Pierre Etaix est mort le 14 octobre 2016 à l'âge de 87 ans : acteur, clown, réalisateur, on l'a vu chez Jacques Tati (dont il était l'assistant réalisateur sur Mon oncle), Nagisa Oshima (Max mon amour), Aki Kaurismäki (Le Havre, son dernier rôle). En 2010, Cannes célébrait ce génie du slapstick français, en projetant Le Grand Amour (1969), sommet poétique et burlesque de ce cinéaste/acteur méconnu. On avait pu le rencontrer pendant près d’une heure, pendant laquelle il avait parlé du cinéma, de l’art, de la vie et de ses projets. Pierre Etaix vient donc de disparaître. De s'effacer. Alors pour vous donner envie de vous précipiter sur ses joyaux, voilà un extrait d’une rencontre qui donnait un bon aperçu de l’homme. Franc. Intègre. Et toujours enthousiaste après des années de galère.

A une heure de la redécouverte du Grand amour sur grand écran comment vous sentez-vous ?
Comme au premier jour. Je ne me pose qu’une seule question : est-ce que le public va s’amuser ?Est-ce que ce que j’ai aimé faire et ce qui m’a fait rire, va plaire ? Comme tout métier la comédie n’est qu’un appel à l’autre. Un maçon, il construit une maison pour que des gens l’habitent et y vivent heureux. Moi, c’est pareil.

Mais là, la maison est restée vide pendant 40 ans. Vos films ont disparu pour des raisons juridiques et on les découvre maintenant… Vous accédez à une notoriété à retardement. Et ça, ça change tout ?
C’est vrai que les gens vont porter un regard sur le souvenir des films ou sur le contexte. Du coup, je m’interroge sur la nature de la comédie. Est-ce qu’on peut encore s’installer chez moi aujourd’hui alors que l’époque a changé ? Que les codes de la comédie ont évolué ? Le comique dépend forcément de son temps, mais son essence est permanente. Chaplin, Keaton, Laurel et Hardy font rire aujourd’hui comme au premier jour. Je ne peux pas être passéiste.

C’est particulier quand même : on vous célèbre comme on célèbre les cinéastes morts…
Les gens dans la rue m’arrêtent et me demandent ce que j’ai fait… Que voulez-vous que je leur réponde ? J’ai fait tant de choses : de la comédie clownesque, du dessin, du cinéma, de la musique…. Je ne veux pas être une légende. C’est mortifère et déprimant. Quand je rencontre des cinéastes ou des artistes aujourd’hui, je ressens souvent la volonté de plaire, d’être célèbre ou d’être riche. Tout cela m’indigne. Ce qui est important, c’est de gagner sa vie en faisant ce qu’on aime.

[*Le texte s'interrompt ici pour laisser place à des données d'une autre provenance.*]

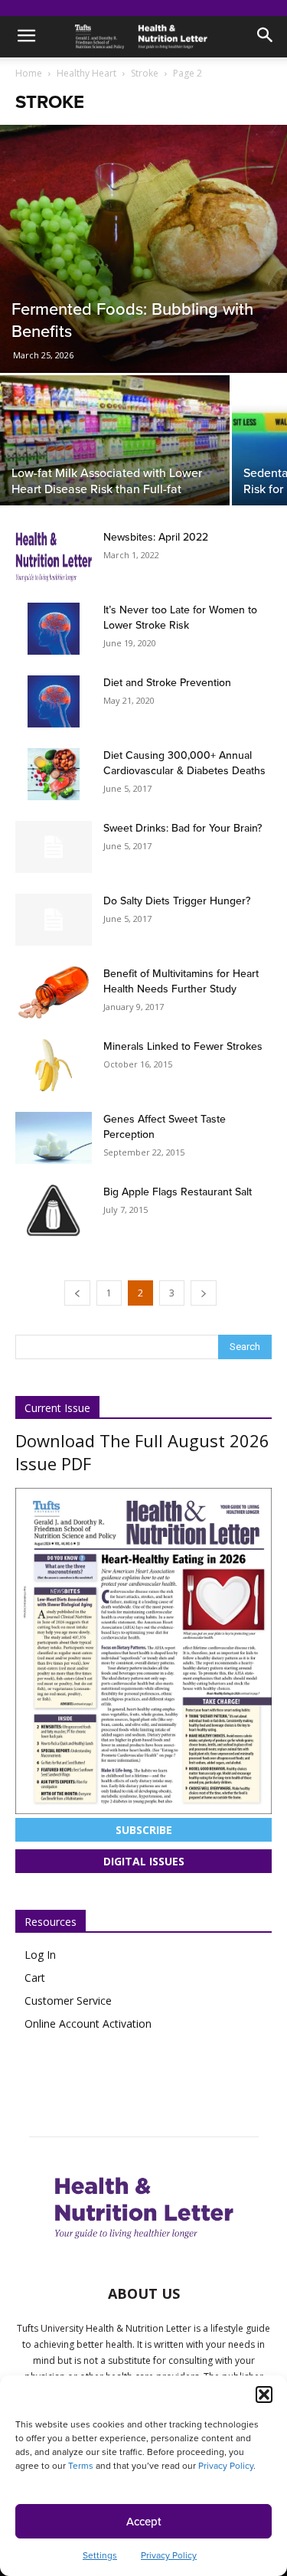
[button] (264, 2394)
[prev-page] (77, 1293)
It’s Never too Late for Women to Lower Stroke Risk (180, 617)
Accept (143, 2521)
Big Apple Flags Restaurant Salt (177, 1192)
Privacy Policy (225, 2466)
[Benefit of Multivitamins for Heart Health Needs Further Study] (53, 992)
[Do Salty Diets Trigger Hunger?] (53, 920)
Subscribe (144, 1829)
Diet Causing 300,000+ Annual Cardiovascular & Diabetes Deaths (184, 763)
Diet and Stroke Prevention (167, 683)
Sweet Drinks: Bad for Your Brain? (182, 828)
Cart (34, 1977)
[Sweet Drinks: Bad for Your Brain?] (53, 847)
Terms (80, 2466)
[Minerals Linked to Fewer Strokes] (53, 1065)
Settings (100, 2555)
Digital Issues (143, 1861)
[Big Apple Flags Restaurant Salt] (53, 1211)
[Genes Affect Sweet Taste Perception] (53, 1138)
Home (28, 73)
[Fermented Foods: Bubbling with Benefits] (143, 249)
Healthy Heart (86, 73)
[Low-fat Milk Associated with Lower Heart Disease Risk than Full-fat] (115, 461)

Mais justement, on vous a empêché de faire du cinéma et on a même parlé de vous comme « la chance manquée du cinéma français »...
C’est vrai que j’ai perdu beaucoup de temps. J’ai travaillé huit ans sur un film qui ne s’est jamais fait. A raison de seize heure par jour ; cette expérience m’a épuisé… Mais ce projet en a nourri d’autres, même les déboires les plus graves permettent d’avancer.

Pas de regrets donc ?
Ce qui m’intéresse, c’est demain. Là, par exemple, j’ai un projet de film comique en images 3D, avec un sujet qui se prêterait complètement au format.

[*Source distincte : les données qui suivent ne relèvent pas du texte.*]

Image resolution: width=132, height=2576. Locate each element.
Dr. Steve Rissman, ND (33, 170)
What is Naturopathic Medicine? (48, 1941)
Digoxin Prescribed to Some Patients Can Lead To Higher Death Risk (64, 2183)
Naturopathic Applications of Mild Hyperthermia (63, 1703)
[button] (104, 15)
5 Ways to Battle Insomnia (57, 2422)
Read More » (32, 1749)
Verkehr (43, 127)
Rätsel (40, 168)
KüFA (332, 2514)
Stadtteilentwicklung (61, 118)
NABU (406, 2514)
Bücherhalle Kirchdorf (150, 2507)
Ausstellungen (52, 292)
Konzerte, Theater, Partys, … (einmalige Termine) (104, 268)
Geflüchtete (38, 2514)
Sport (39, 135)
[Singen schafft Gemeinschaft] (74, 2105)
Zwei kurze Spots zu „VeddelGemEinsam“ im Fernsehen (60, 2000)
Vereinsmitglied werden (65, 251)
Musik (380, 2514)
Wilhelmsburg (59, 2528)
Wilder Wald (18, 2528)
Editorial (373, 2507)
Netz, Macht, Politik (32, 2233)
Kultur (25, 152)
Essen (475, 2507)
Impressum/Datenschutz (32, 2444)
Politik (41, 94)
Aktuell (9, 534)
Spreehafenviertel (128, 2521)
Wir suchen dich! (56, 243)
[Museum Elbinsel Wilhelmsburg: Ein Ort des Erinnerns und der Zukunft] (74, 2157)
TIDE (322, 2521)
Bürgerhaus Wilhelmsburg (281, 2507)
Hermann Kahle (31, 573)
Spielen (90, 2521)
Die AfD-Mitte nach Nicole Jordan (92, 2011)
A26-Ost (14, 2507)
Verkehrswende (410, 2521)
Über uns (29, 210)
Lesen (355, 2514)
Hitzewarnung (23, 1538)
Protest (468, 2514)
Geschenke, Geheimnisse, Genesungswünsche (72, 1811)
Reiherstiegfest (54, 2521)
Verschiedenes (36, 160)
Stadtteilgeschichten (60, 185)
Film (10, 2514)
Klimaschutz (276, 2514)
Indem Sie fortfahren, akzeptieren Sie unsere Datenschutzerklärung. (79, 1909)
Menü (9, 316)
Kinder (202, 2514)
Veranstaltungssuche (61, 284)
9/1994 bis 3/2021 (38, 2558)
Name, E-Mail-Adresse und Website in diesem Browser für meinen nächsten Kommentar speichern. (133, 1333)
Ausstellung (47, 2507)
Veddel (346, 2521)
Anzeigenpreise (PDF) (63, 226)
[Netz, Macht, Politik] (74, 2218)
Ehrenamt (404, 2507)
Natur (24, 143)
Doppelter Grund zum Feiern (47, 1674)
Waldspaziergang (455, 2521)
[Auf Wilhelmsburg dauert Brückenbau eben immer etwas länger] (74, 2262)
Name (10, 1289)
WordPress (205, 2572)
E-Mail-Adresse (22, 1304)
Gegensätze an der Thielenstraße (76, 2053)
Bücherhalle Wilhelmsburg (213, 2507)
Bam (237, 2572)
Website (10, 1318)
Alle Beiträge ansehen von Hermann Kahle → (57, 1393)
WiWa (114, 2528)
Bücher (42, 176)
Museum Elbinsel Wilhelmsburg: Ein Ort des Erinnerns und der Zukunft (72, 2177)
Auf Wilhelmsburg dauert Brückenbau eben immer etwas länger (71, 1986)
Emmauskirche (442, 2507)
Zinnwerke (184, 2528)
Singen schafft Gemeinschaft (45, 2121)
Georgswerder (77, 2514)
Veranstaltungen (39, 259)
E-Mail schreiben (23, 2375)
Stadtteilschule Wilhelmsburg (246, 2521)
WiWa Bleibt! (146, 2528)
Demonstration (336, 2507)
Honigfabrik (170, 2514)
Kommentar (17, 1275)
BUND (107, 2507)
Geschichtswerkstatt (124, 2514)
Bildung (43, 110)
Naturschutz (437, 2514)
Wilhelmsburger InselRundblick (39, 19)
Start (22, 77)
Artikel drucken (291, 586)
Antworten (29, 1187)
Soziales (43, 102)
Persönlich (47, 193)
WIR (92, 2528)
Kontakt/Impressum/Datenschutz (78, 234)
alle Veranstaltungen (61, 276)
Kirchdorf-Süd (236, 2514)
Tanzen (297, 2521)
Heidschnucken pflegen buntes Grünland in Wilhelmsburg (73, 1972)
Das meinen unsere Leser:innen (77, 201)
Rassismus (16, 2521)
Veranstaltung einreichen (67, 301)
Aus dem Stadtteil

Et cette reconnaissance cannoise ?
Cannes glorifie les films de manière éphémère. La gloire, les médailles, je m’en fous ! Ce qui me plairait assez, c’est qu’à travers mes films, une étincelle puisse donner à un jeune cinéaste l’envie de poursuivre dans cette voie, de s’intéresser à la comédie et au slapstick.

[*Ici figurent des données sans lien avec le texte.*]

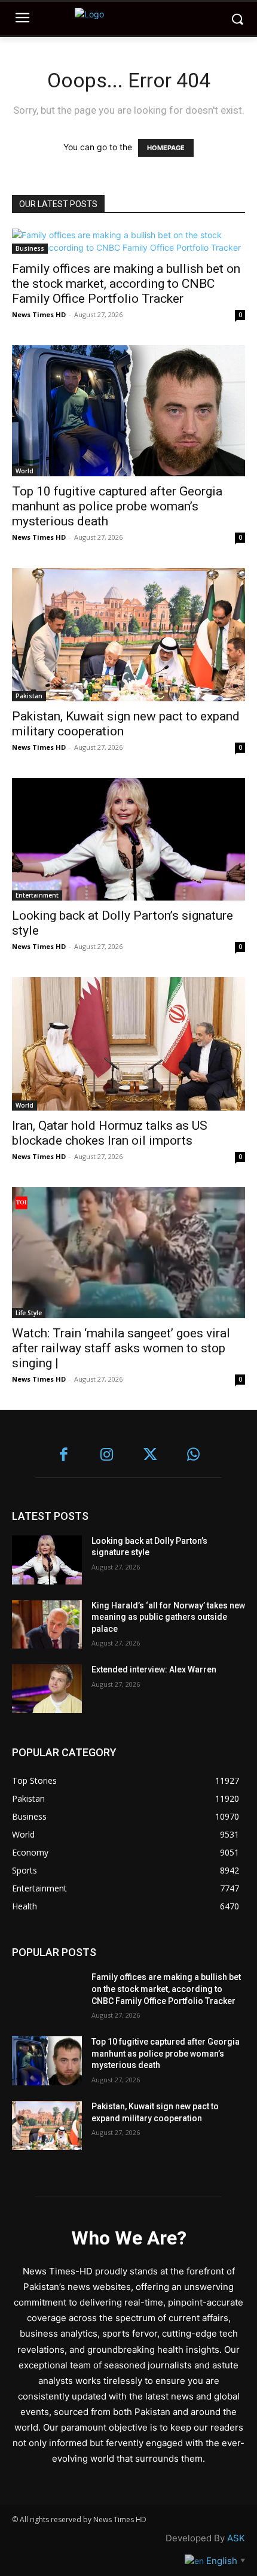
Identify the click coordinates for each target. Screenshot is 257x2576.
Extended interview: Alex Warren (153, 1669)
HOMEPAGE (166, 148)
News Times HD (39, 314)
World (24, 471)
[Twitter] (150, 1455)
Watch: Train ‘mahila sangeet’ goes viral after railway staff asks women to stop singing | (121, 1348)
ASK (236, 2538)
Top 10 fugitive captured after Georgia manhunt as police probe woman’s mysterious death (117, 506)
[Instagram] (107, 1455)
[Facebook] (63, 1455)
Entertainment (37, 895)
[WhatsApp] (194, 1455)
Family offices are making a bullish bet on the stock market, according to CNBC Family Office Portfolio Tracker (126, 283)
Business (30, 248)
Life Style (29, 1313)
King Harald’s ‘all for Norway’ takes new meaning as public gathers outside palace (168, 1617)
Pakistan (29, 696)
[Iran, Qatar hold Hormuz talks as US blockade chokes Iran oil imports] (128, 1044)
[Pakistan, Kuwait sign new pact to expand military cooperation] (128, 634)
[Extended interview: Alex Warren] (47, 1688)
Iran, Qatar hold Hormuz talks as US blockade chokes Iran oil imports (109, 1133)
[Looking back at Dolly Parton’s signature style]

C’est amusant de redécouvrir votre film à quelques jours d’intervalle de Godard, votre contemporain…
Un ami m’a fait la réflexion, mais j’ai été dans le creux de la nouvelle vague. A part A bout de souffle, je n’ai rien vu. Entre nous, Godard, je ne l’ai jamais compris. Ni dans ses films, ni dans la vie. A Cannes, il était venu me voir après la projection de Yoyo. Il voulait que je trouve un gag pour un film qu’il préparait. Je lui avais expliqué que je ne pouvais pas trouver un gag comme ça, parce que je faisais des films avec des gags, ce qui est très différent. Mais il m’avait raconté la séquence avec Belmondo dans un champ de Colza, arivant dans une station service et volant une voiture. J’ai cherché, cherché, et j’ai fini par imaginé un truc à partir du pont tournant. Un gag mécanique. Je lui ai raconté quelques jours plus tard et… je ne l’ai plus jamais revu. C’est un homme qui m’émeut dans ce qu’il dit parfois et… et puis c’est tout.